JACKSON - A Jackson County man wants to shift the service he gets from Buckeye Rural Electric Cooperative to American Electric Power, but it appears that for now, he will have to remain with BREC.
Warren J. Yerian of Jackson said what he called “poor service” from BREC prompted his request to have AEP become his electric provider.
But even with two AEP poles and lines on his Beaver Pike property, Yerian is still considered within BREC's service area and he will not be accepted as a AEP customer.
“At this time we do not think we are in Buckeye's domain,” Yerian said in an article that recently appeared in the Jackson Times-Journal. “Buckeye's main line is 450 feet from our structure and it is 110 feet from our structure to the meter on the transformer pole.”
Yerian has requested being dropped from BREC since 2002, after he said it cost him over $2,000 to replace several appliances that burned out when power was restored following an outage.
But Yerian, who's been a BREC member since 1957, said his grievances with the cooperative go back to 1994 when he was required to install an outside meter to be readby BREC staff. The meter had previously been in his house.
At the time, Yerian also sought release from the cooperative but was turned down. The issue resurfaced for him when his appliances were damaged several years later.
Yerian has filed a number of complaints with PUCO about the Rio Grande-based cooperative that serves nine southern Ohio counties, but he told the newspaper PUCO won't allow him to change providers because it could not find any evidence of inadequate service.
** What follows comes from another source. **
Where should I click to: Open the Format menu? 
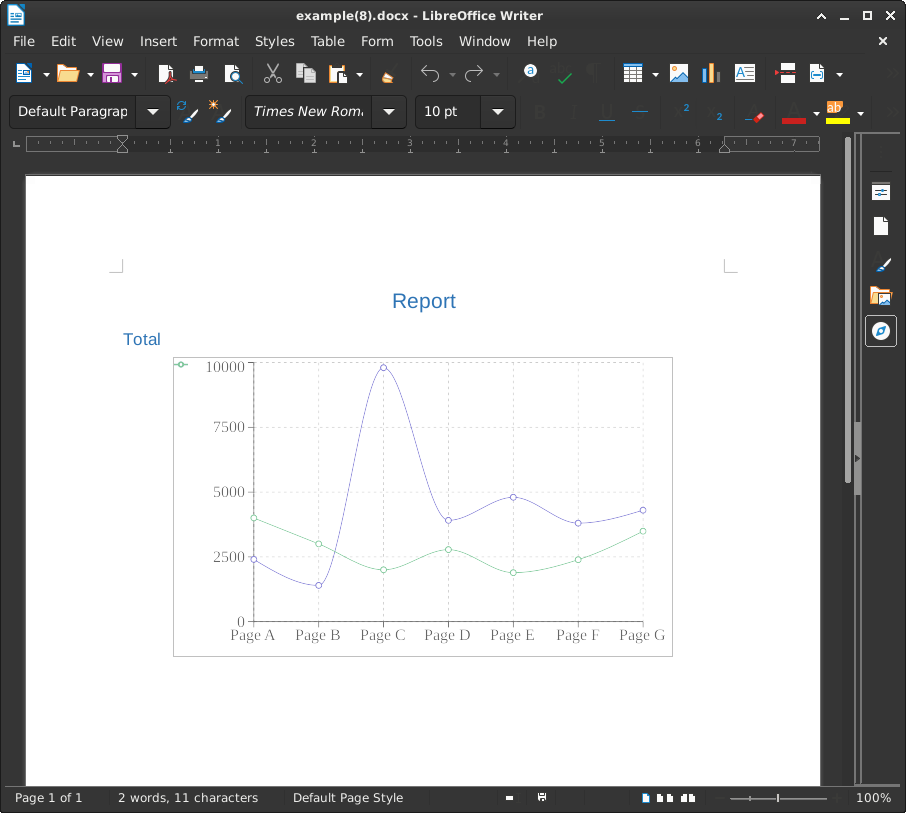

“It is almost like AEP does not want more customers and I think it is because they are in cahoots with Buckeye Electric,” Yerian told the Times-Journal. “After 45 years of infrequent power interruptions and one lasting over four days, it is time we should be connected to another more reliable and responsible electric supplier.”
BREC spokesman Steve Oden told the newspaper that “the fact remains that Yerian resided in Buckeye electric service territory before AEP was ever near his property line, and the fact that the AEP pole is closer to him now doesn't change that fact.”
Yerian's last complaint to PUCO citing inadequate service was filed in July 2005.
“We provide to him the same service that we provide to all our residential customers,” Oden told the Times-Journal. “PUCO never could find reason to believe otherwise, and closed and dismissed the case on Aug. 26, 2005.”
Yerian may continue to consult PUCO about the matter, but Oden said BREC will not discontinue its service to him.
“He is important to us as any other member and we will continue to serve him with the same level of service as anyone else,” he said.